WHAT NEEDS TO BE DONE => The answer must be the full listing, restated word for word.
── SUPPLIED RECORDS ──
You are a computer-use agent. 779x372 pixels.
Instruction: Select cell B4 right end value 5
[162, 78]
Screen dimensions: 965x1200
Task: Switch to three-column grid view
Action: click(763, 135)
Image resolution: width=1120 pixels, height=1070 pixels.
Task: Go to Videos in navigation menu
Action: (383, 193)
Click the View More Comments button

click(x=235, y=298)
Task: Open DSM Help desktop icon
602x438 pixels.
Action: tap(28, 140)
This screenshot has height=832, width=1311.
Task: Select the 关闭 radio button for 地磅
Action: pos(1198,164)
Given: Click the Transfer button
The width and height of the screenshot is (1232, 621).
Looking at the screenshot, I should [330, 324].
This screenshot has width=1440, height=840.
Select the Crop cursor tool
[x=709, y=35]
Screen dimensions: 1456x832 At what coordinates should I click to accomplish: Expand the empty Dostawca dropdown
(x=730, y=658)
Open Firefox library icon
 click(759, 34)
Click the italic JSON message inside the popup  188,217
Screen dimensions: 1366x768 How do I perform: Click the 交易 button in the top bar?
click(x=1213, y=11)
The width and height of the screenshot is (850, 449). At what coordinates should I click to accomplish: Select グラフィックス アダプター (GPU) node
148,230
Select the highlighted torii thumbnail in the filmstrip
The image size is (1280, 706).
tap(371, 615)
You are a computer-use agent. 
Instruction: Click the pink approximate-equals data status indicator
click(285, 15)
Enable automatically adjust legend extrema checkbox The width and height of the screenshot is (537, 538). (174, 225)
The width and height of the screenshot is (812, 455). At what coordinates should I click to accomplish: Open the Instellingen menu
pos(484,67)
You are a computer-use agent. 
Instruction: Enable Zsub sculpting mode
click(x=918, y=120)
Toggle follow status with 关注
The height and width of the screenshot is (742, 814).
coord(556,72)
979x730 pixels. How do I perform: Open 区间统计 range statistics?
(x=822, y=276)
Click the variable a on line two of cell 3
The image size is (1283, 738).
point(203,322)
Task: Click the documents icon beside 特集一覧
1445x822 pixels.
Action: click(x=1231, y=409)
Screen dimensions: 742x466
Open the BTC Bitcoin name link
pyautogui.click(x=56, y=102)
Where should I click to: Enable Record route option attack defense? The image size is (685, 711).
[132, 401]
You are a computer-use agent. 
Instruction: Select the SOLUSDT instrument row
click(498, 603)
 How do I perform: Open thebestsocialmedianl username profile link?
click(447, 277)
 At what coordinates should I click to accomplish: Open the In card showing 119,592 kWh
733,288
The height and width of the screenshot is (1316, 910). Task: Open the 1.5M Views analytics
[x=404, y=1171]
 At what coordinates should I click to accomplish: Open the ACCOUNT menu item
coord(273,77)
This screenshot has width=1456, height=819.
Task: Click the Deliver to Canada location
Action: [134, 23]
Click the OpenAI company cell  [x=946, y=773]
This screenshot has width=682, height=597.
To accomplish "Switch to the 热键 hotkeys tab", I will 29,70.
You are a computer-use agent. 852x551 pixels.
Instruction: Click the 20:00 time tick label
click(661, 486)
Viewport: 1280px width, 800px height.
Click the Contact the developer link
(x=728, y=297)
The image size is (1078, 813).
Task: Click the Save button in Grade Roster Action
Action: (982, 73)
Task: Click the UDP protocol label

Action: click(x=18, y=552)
───
TASK SOLUTION =>
You are a computer-use agent. 779x372 pixels.
Instruction: Select cell B4 right end value 5
[162, 78]
Screen dimensions: 965x1200
Task: Switch to three-column grid view
Action: click(763, 135)
Image resolution: width=1120 pixels, height=1070 pixels.
Task: Go to Videos in navigation menu
Action: (383, 193)
Click the View More Comments button

click(x=235, y=298)
Task: Open DSM Help desktop icon
602x438 pixels.
Action: tap(28, 140)
This screenshot has height=832, width=1311.
Task: Select the 关闭 radio button for 地磅
Action: pos(1198,164)
Given: Click the Transfer button
The width and height of the screenshot is (1232, 621).
Looking at the screenshot, I should [330, 324].
This screenshot has width=1440, height=840.
Select the Crop cursor tool
[x=709, y=35]
Screen dimensions: 1456x832 At what coordinates should I click to accomplish: Expand the empty Dostawca dropdown
(x=730, y=658)
Open Firefox library icon
 click(759, 34)
Click the italic JSON message inside the popup  188,217
Screen dimensions: 1366x768 How do I perform: Click the 交易 button in the top bar?
click(x=1213, y=11)
The width and height of the screenshot is (850, 449). At what coordinates should I click to accomplish: Select グラフィックス アダプター (GPU) node
148,230
Select the highlighted torii thumbnail in the filmstrip
The image size is (1280, 706).
tap(371, 615)
You are a computer-use agent. 
Instruction: Click the pink approximate-equals data status indicator
click(285, 15)
Enable automatically adjust legend extrema checkbox The width and height of the screenshot is (537, 538). (174, 225)
The width and height of the screenshot is (812, 455). At what coordinates should I click to accomplish: Open the Instellingen menu
pos(484,67)
You are a computer-use agent. 
Instruction: Enable Zsub sculpting mode
click(x=918, y=120)
Toggle follow status with 关注
The height and width of the screenshot is (742, 814).
coord(556,72)
979x730 pixels. How do I perform: Open 区间统计 range statistics?
(x=822, y=276)
Click the variable a on line two of cell 3
The image size is (1283, 738).
point(203,322)
Task: Click the documents icon beside 特集一覧
1445x822 pixels.
Action: click(x=1231, y=409)
Screen dimensions: 742x466
Open the BTC Bitcoin name link
pyautogui.click(x=56, y=102)
Where should I click to: Enable Record route option attack defense? The image size is (685, 711).
[132, 401]
You are a computer-use agent. 
Instruction: Select the SOLUSDT instrument row
click(498, 603)
 How do I perform: Open thebestsocialmedianl username profile link?
click(447, 277)
 At what coordinates should I click to accomplish: Open the In card showing 119,592 kWh
733,288
The height and width of the screenshot is (1316, 910). Task: Open the 1.5M Views analytics
[x=404, y=1171]
 At what coordinates should I click to accomplish: Open the ACCOUNT menu item
coord(273,77)
This screenshot has width=1456, height=819.
Task: Click the Deliver to Canada location
Action: [134, 23]
Click the OpenAI company cell  [x=946, y=773]
This screenshot has width=682, height=597.
To accomplish "Switch to the 热键 hotkeys tab", I will 29,70.
You are a computer-use agent. 852x551 pixels.
Instruction: Click the 20:00 time tick label
click(661, 486)
Viewport: 1280px width, 800px height.
Click the Contact the developer link
(x=728, y=297)
The image size is (1078, 813).
Task: Click the Save button in Grade Roster Action
Action: (982, 73)
Task: Click the UDP protocol label

Action: click(x=18, y=552)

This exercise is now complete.